Last September, a divided panel of the Third Circuit affirmed Shipp, finding PASPA a valid exercise of Congress’s authority.

Judges Julio Fuentes and D. Michael Fisher said the anticommandeering doctrine only invalidates federal laws requiring states to take affirmative action.

Judge Thomas Vanaskie dissented in part, saying PASPA violates federalism principles because it restricts regulation of a practice over which the state historically has had authority.

New Jersey petitioned the Supreme Court for certiorari but the petition was denied in June.

In response, state Sen. Raymond Lesniak, D-Union, introduced legislation that would repeal state laws banning sports wagering at New Jersey casinos and horse-racing tracks.

The bill seized on the U.S. Solicitor General’s office’s statement, in its brief to the high court, that PASPA “does not even obligate New Jersey to leave in place the state-law prohibitions against sports gambling that it had chosen to adopt prior to PASPA’s enactment. To the contrary, New Jersey is free to repeal those prohibitions in whole or in part.”

At the time, Lesniak said, if New Jersey repealed its ban, “I expect that the U.S. Justice Department will refrain from intervening, as they have with Colorado and Washington when those states legalized marijuana.”

The measure passed, but Christie vetoed it last month, deferring to the federal courts’ rulings and calling the rule of law “sacrosanct.”

Christie has apparently reconsidered, however, and has now asked Shipp to clarify or modify his injunction barring enactment of the Sports Wagering Act.

He relied, at least in part, on Law Enforcement Directive 2014-1 by acting Attorney General John Hoffman, who held that casinos and racetracks aren’t prohibited by state criminal law from operating sports-betting pools, as long as the restrictions on wagering on in-state teams are followed.

Hoffman noted that the Third Circuit “made clear” that nothing in PASPA prevents a state from repealing its sports-betting ban—and said the leagues and the solicitor general conceded as much.

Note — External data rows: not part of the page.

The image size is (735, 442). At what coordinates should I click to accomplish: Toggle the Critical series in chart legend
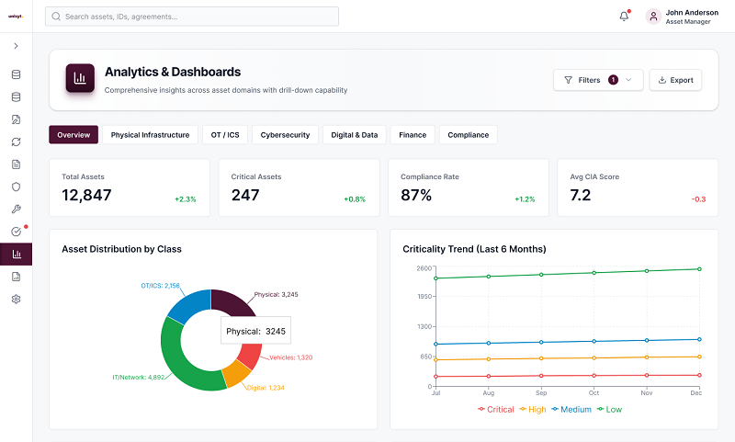pyautogui.click(x=496, y=410)
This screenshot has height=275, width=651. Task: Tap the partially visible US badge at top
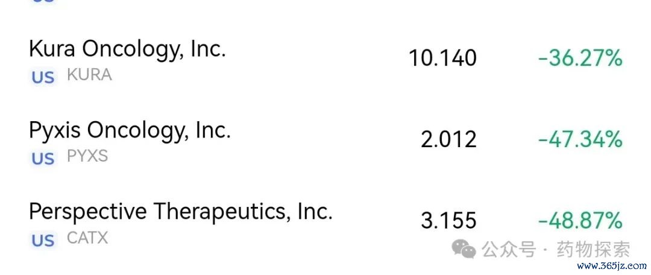click(43, 1)
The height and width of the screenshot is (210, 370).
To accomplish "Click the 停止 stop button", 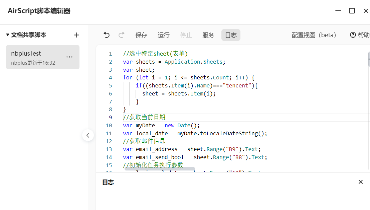I will coord(186,35).
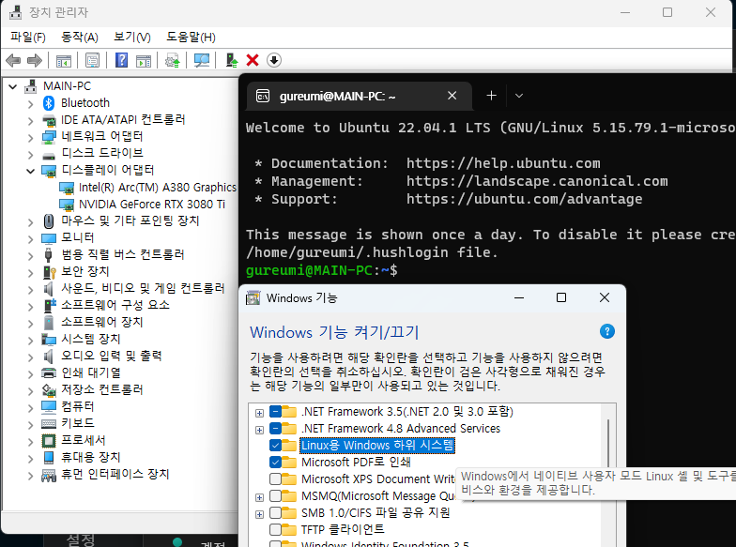
Task: Collapse the 디스플레이 어댑터 category
Action: coord(30,171)
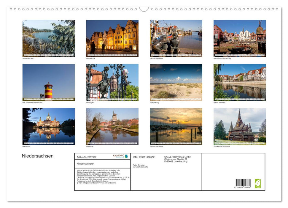Click the Göttingen fountain photo

112,82
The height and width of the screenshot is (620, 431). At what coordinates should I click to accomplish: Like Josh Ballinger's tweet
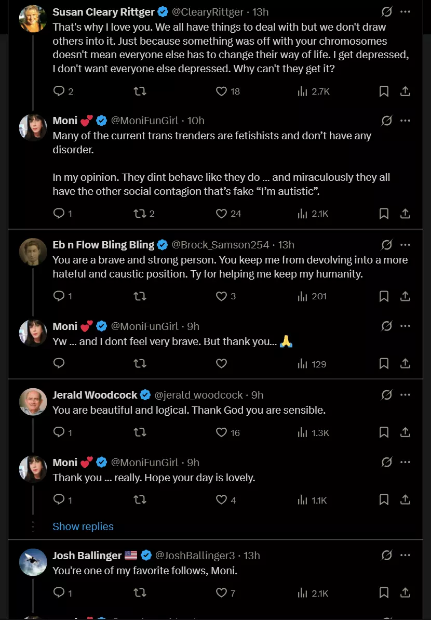[222, 593]
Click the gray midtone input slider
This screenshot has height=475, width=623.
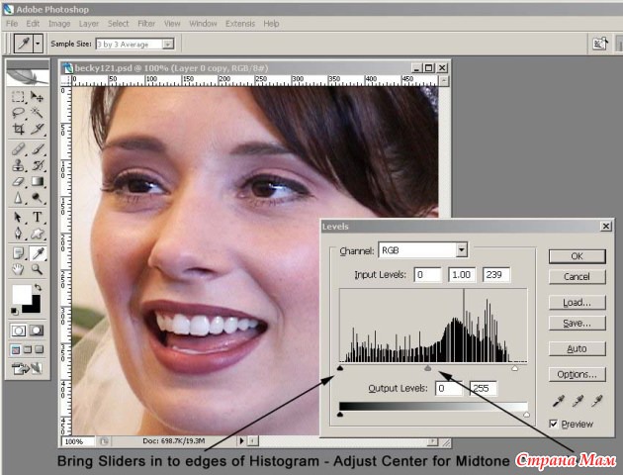(427, 368)
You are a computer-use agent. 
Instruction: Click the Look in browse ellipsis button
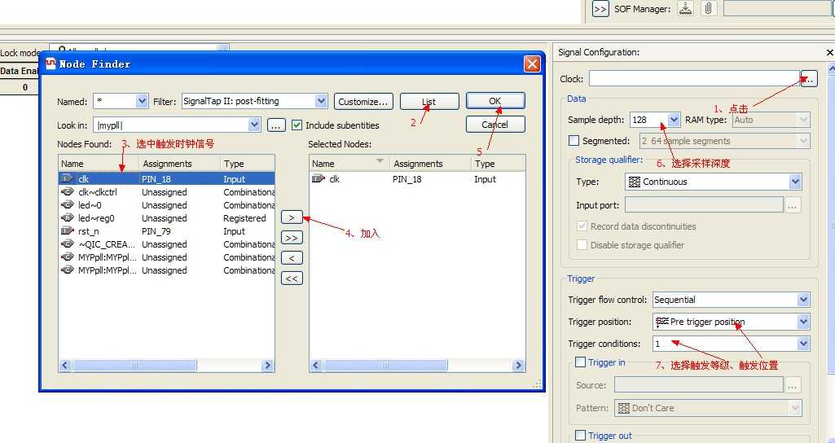[x=275, y=125]
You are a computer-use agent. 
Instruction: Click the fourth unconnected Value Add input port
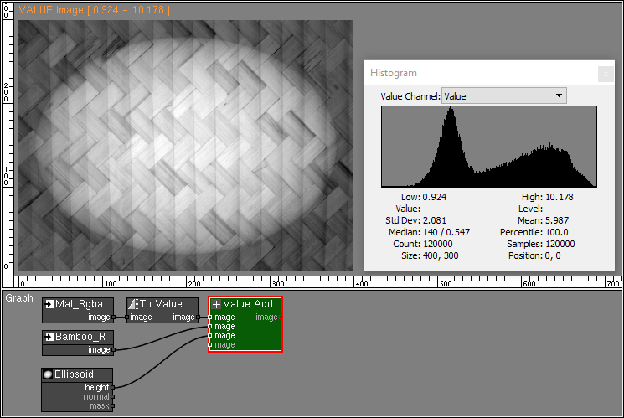(210, 345)
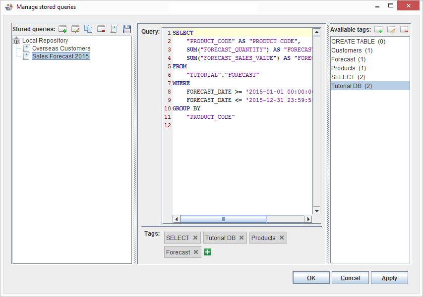The image size is (423, 297).
Task: Click the edit available tag icon
Action: 391,30
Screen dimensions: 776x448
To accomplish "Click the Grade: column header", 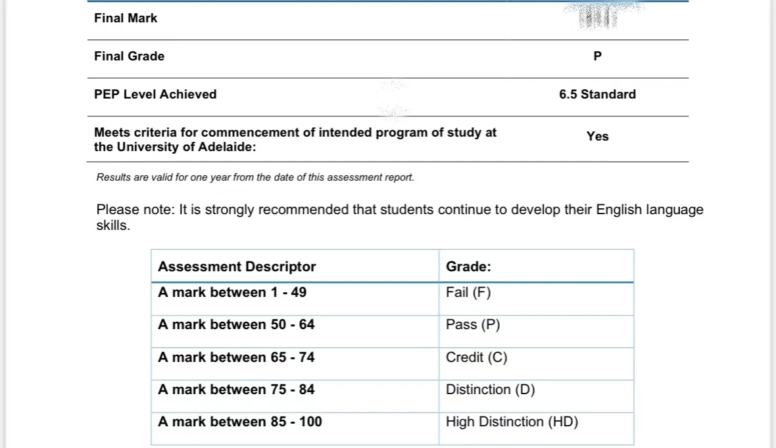I will point(468,267).
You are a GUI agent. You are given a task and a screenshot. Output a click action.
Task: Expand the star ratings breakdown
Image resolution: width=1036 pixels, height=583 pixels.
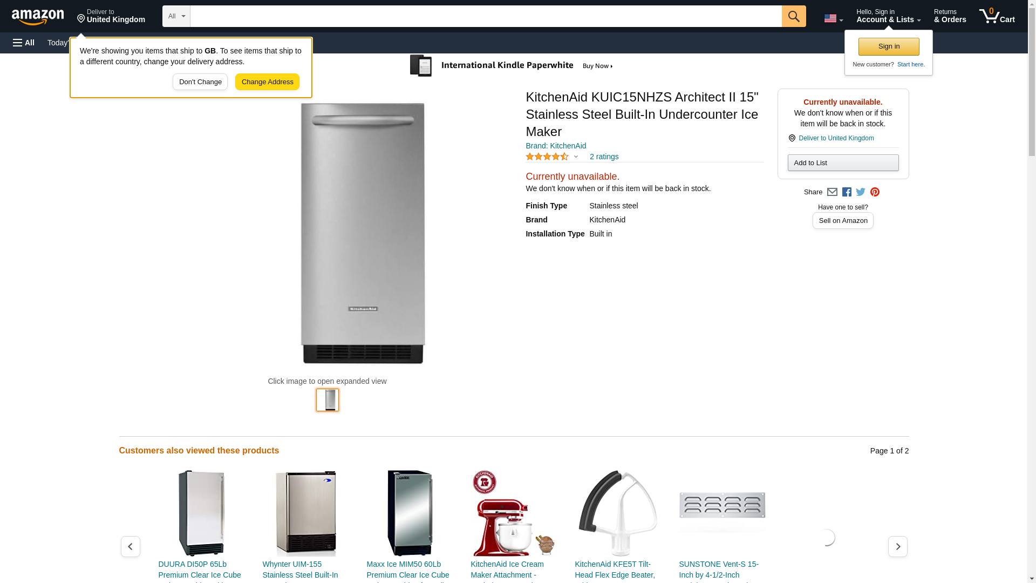coord(576,157)
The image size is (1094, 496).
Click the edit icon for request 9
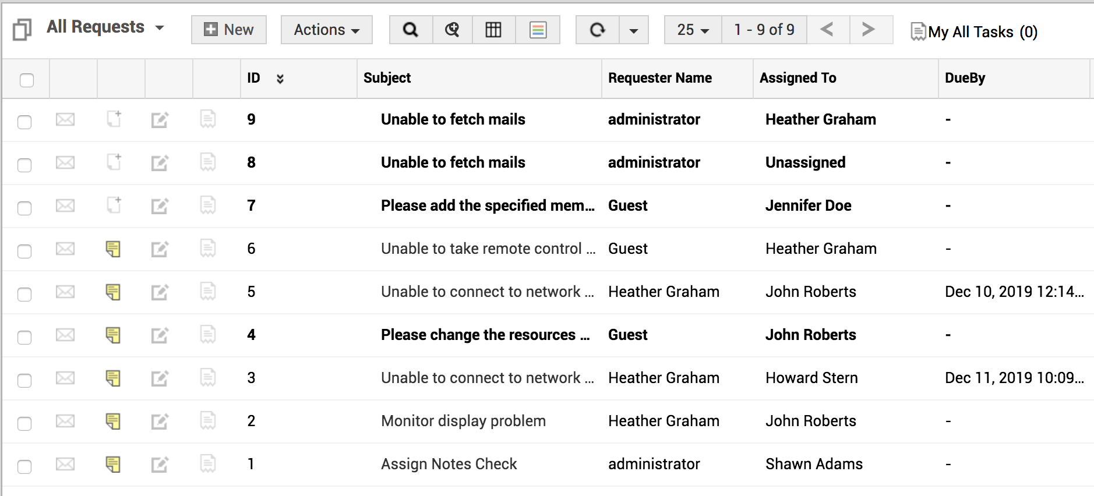coord(160,120)
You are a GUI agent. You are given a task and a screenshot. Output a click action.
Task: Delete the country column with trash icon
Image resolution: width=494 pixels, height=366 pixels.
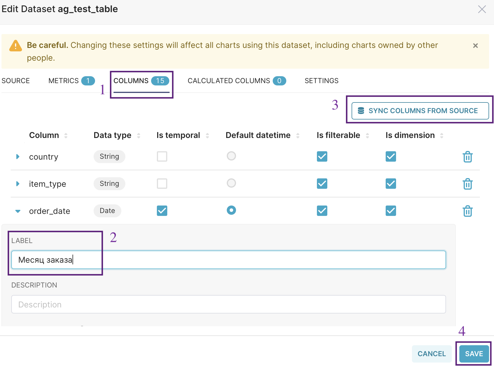tap(467, 157)
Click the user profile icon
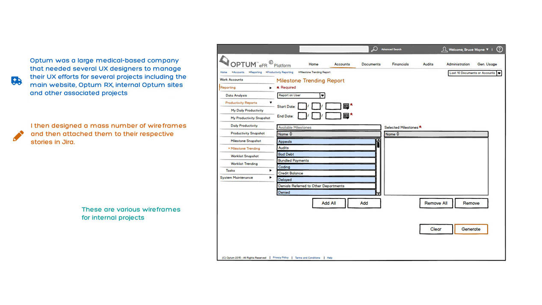Image resolution: width=542 pixels, height=305 pixels. pos(444,50)
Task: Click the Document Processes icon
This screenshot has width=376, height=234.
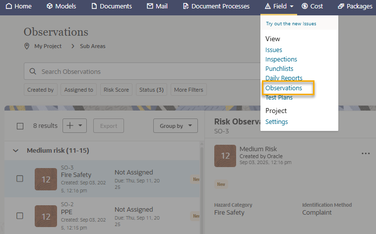Action: pos(186,6)
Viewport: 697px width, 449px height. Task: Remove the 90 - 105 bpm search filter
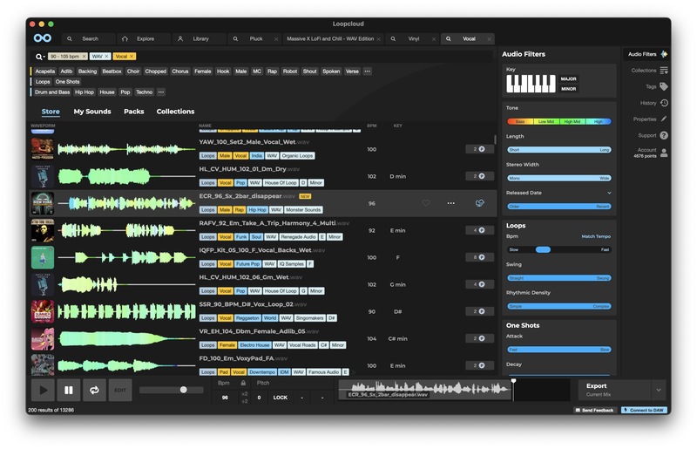[82, 57]
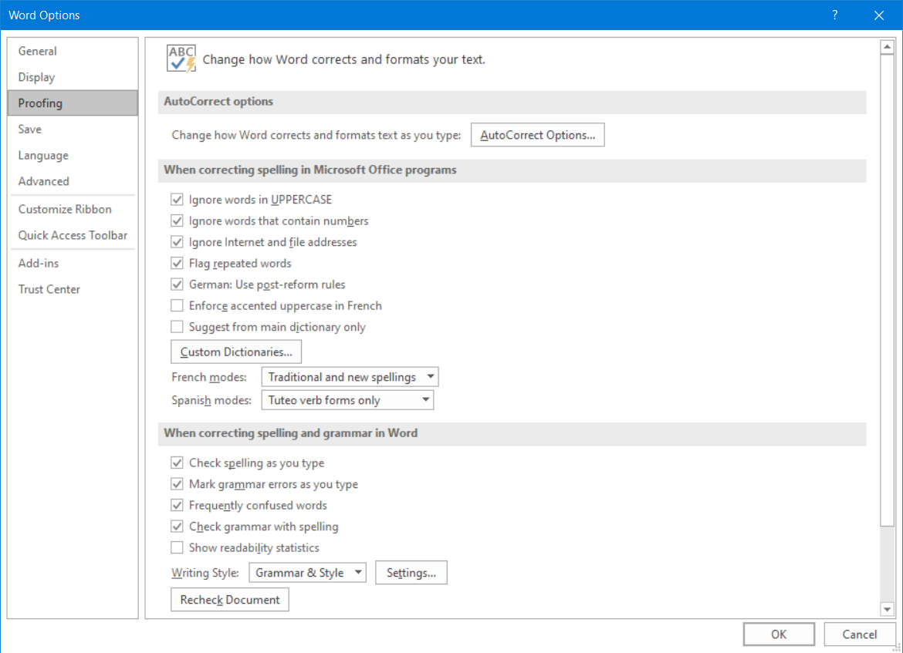903x653 pixels.
Task: Click scrollbar up arrow
Action: (887, 49)
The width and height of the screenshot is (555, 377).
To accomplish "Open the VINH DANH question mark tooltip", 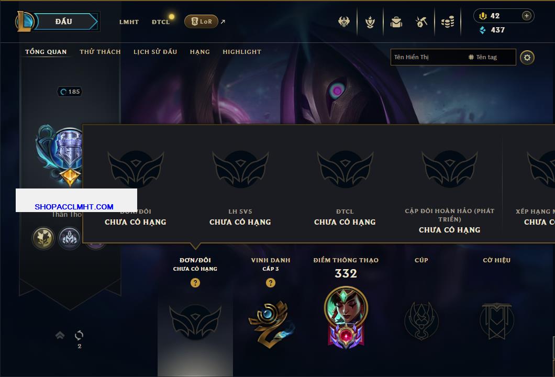I will [270, 283].
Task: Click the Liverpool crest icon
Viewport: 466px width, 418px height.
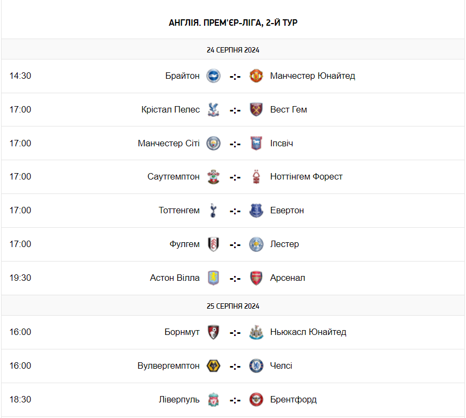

The law included a severability clause, whereby parts of the law may remain intact even if others are invalidated, Hoffman said.

“That federal courts have found the licensing regime of the Sports Wagering Act to be preempted by PASPA does not invalidate [its] repeal of prohibitions against the operation of sports pools by casinos and racetracks,” Hoffman said.

He also prohibited civil penalties.

In the brief, Christie argued that Shipp’s injunction, which enjoined the state from “‘authorizing’” sports betting, must be clarified based on the Third Circuit’s holding that PASPA can’t keep a state from repealing or modifying its own statutory sports-betting ban.

“Because this court did not have the Third Circuit’s now-controlling interpretation…at the time it issued the injunction, it is not clear whether this court’s injunction incorporates the Third Circuit’s limiting construction of ‘authorize,’” Christie said, arguing that the lack of prohibition doesn’t amount to an affirmative authorization.

“For a state to declare that casinos and racetracks ‘may operate a sports pool’…imparts no ‘label of legitimacy’ on sports wagering that would ‘make the activity appealing,’” he added. “Rather, it simply states that the activity no longer is prohibited in those settings.”

Neither the attorney general’s opinion nor Christie’s brief addressed whether sports betting, even if decriminalized by the state, still could be regulated or restricted by federal officials.

Lesniak said in a Sept. 8 statement, “It’s good that the governor reversed course. After vetoing my legislation that would have achieved the same goal, the administration’s actions today will allow the state to take advantage of an important economic opportunity.”

Matthew McGill of Gibson, Dunn & Crutcher’s Washington, D.C., office, who represents the state along with partner Theodore Olson, deferred to attorney general spokesman Lee Moore, who declined comment.

A Justice Department spokesman also declined comment. Peter Phipps, who defended PASPA in the federal lawsuit on behalf of the Federal Programs Branch, in the department’s Civil Division, didn’t respond to an email seeking comment.

An NCAA spokeswoman also didn’t respond to an email. Neither did Christie spokesman Michael Drewniak.